• _WORK TASK_
Pick out all lines in the listing holding the string "agent" and copy them.

• _DATA_
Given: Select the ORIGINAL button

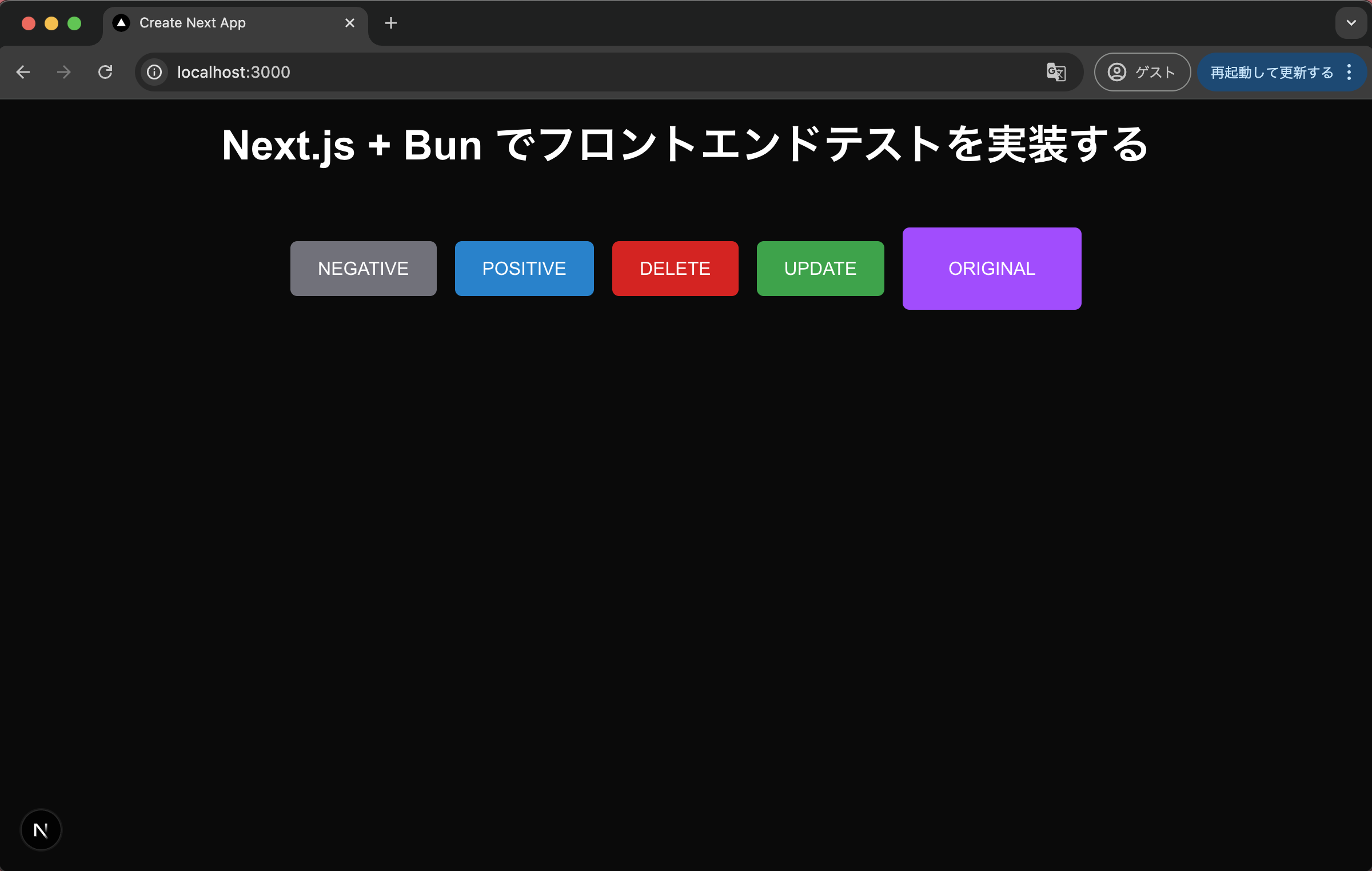Looking at the screenshot, I should pyautogui.click(x=991, y=268).
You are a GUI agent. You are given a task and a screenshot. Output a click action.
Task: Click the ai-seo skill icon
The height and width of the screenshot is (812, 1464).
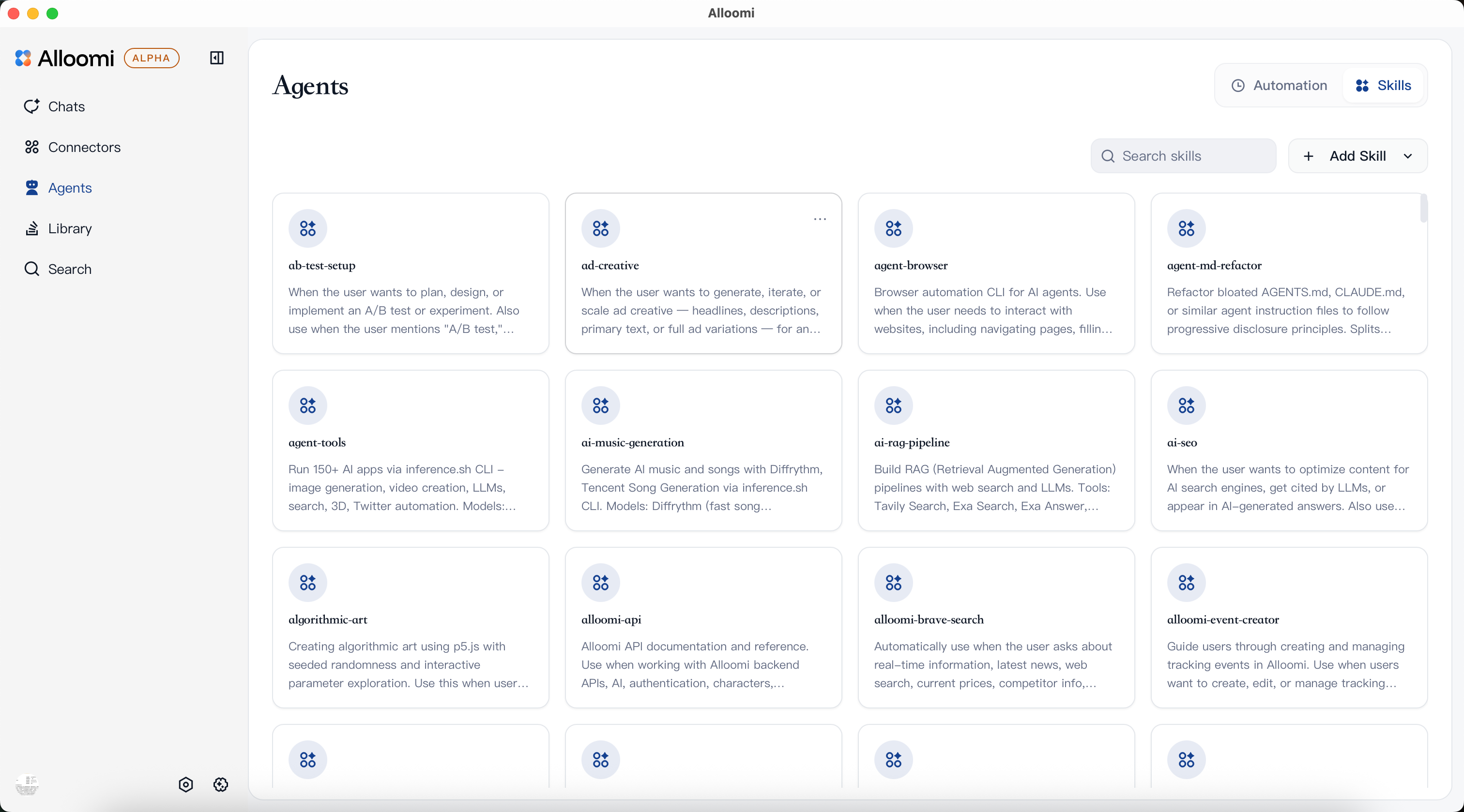click(x=1186, y=406)
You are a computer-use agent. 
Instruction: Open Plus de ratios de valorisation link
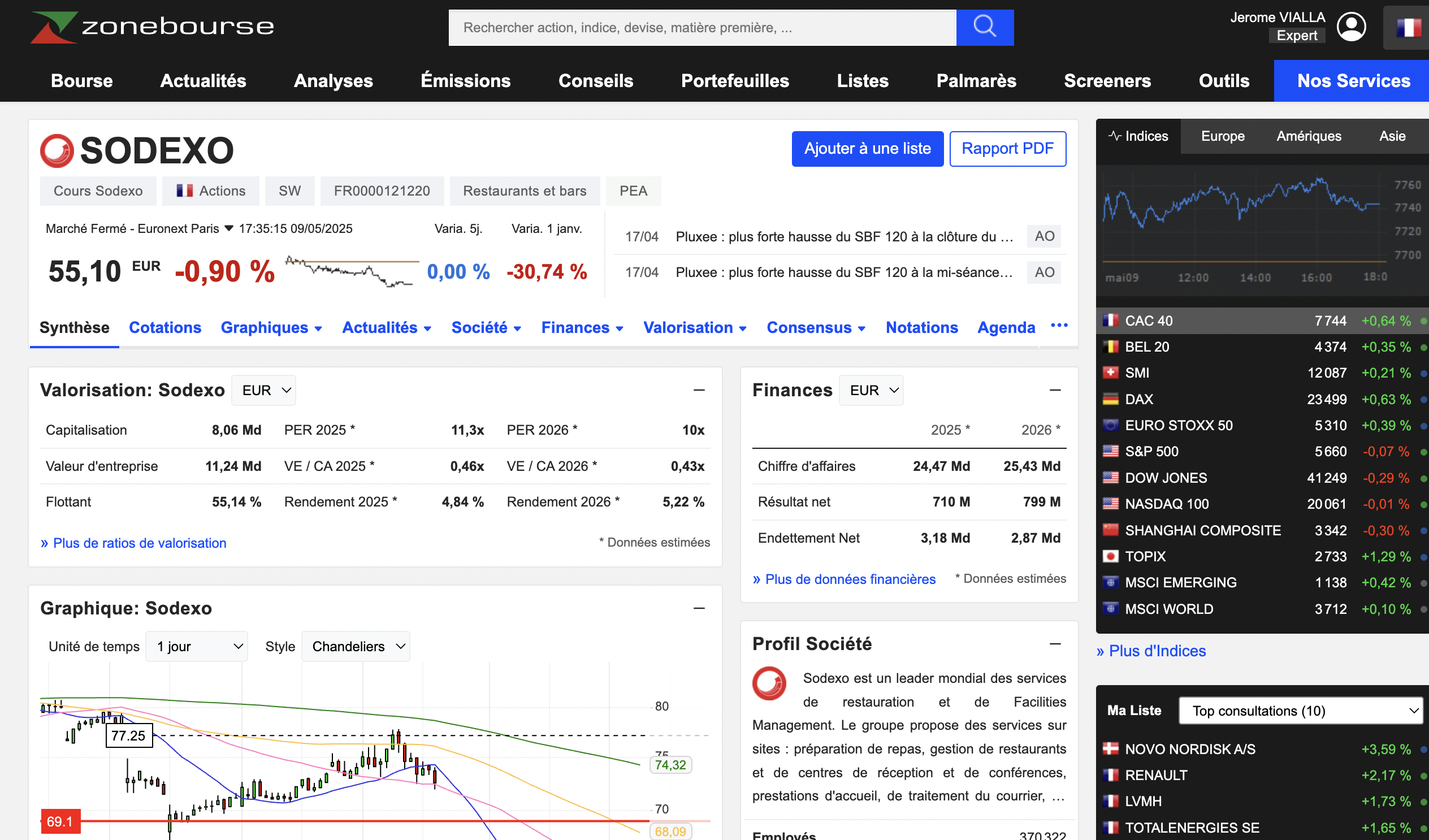click(133, 543)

• _ANSWER BOX_
You are a GUI agent. You are given a task and a screenshot. Output a click action.
You are a computer-use agent. 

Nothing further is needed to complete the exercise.